# Enterprise Rent-a-Car joins AGR



## saxman (Feb 16, 2010)

Just got an email that Enterprise joined AGR. 1000 bonus points given to any rental through March 31st!

I really could have used this back in 2006 when my job required me to rent lots of cars, sometimes for weeks at a time. Enterprise didn't have any type of rewards program and it made me mad. I was also under 25 at the time, and most rental car places charge an arm and a leg if you're under 25. Except Enterprise didn't charge it, so I had to use them.

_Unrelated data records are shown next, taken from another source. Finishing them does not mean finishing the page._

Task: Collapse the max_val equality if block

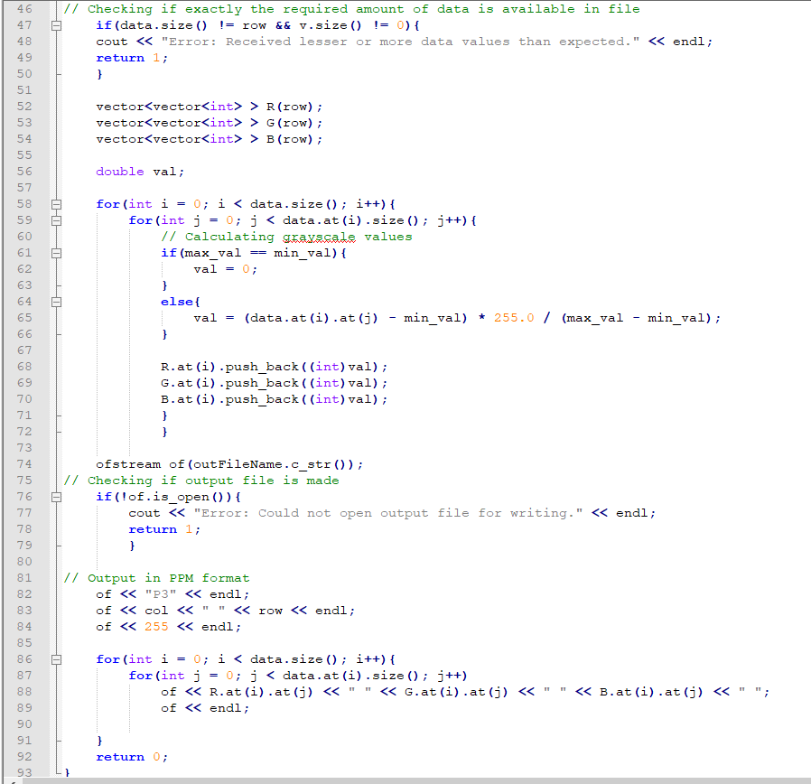Action: pyautogui.click(x=55, y=252)
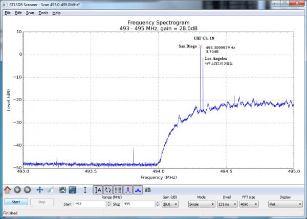Toggle the auto-refresh cycle icon
The height and width of the screenshot is (219, 307).
(108, 190)
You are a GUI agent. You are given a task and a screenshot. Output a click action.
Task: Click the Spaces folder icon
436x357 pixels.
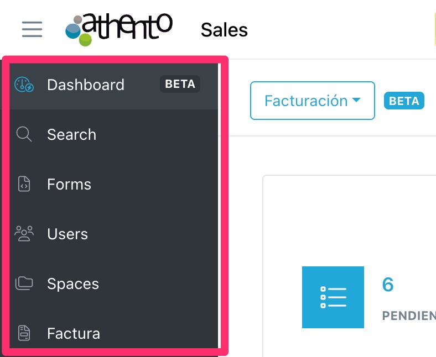pos(24,284)
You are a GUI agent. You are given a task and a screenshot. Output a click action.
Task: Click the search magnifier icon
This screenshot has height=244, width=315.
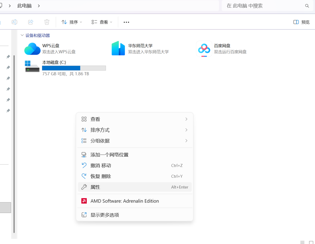(307, 6)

But good to know none the less. Enterprise has pretty good rates. Even though I joined Hertz's Gold Club, I suppose I'll switch to Enterprise a couple times for an easy 1,000 AGR points.


----------



## Heading North (Feb 16, 2010)

While I've never rented a car when using Amtrak, isn't it also true that Enterprise serves smaller non-airport locations that are more likely to be convenient for Amtrak passengers? Granted, many of them have limited hours, especially on weekends... but I'd think a local rental would be better in most places than having to go well out of the way to the airport to rent a car.


----------



## OlympianHiawatha (Feb 17, 2010)

I've always had good luck with Enterprise, especially when I use their 3 day weekend special rates.


----------



## saxman (Feb 17, 2010)

Heading North said:


> While I've never rented a car when using Amtrak, isn't it also true that Enterprise serves smaller non-airport locations that are more likely to be convenient for Amtrak passengers? Granted, many of them have limited hours, especially on weekends... but I'd think a local rental would be better in most places than having to go well out of the way to the airport to rent a car.


Yeah, they will pick you up from the Amtrak station as long as you arrive during their business hours. They do have many non-airport locations, but they are usually closed on weekends. I would think weekends would be their busiest times.


----------



## BeckysBarn (Feb 17, 2010)

The only time I had bad luck with Enterprise was in Longview, TX. It was a one way rental from Longview to Jasper. I took the TE into Longview, arriving on a Saturday. I had called both offices, explaining I was coming on the train; it might be late (Jasper office closed for the weekend at noon). I wanted to make sure I wouldn't be charged for the whole weekend, because I was leaving on Sunday. TE was 5 hours late. The Longview office gave me a car with NO GAS! And no instructions to the nearest gas station. Long story short - It took 3 months of protesting to be charged "only" $40 for a 6 hour rental.

I can't recommend the Longview, TX Enterprise, but Springfield, IL has always be super.


----------



## Shanghai (Feb 17, 2010)

I've always been happy with Enterprise. I have also bought a car (that I had rented for two weeks) from them.


----------



## yarrow (Feb 17, 2010)

thanks for the news. we are going to abq next month and an enterprise location is about 4 blocks from the station. had already reserved a car there but will look into rebooking to get the bonus. thanks again


----------



## tp49 (Feb 17, 2010)

saxman said:


> Heading North said:
> 
> 
> > While I've never rented a car when using Amtrak, isn't it also true that Enterprise serves smaller non-airport locations that are more likely to be convenient for Amtrak passengers? Granted, many of them have limited hours, especially on weekends... but I'd think a local rental would be better in most places than having to go well out of the way to the airport to rent a car.
> ...


The local offices' business is generally geared towards the insurance replacement and corporate accounts. This is why they have those "weekend special" rates. Enterprise also does not like what are referred to as "one way" rentals (i.e. picking up the car in city x and driving to city y and dropping the car there) they charge very large fees to do so.

Generally on weekends the local locations are open on Saturday from 9 AM -12 PM and closed on Sunday. Check their website for the hours at the location closest to the Amtrak station you're using.


----------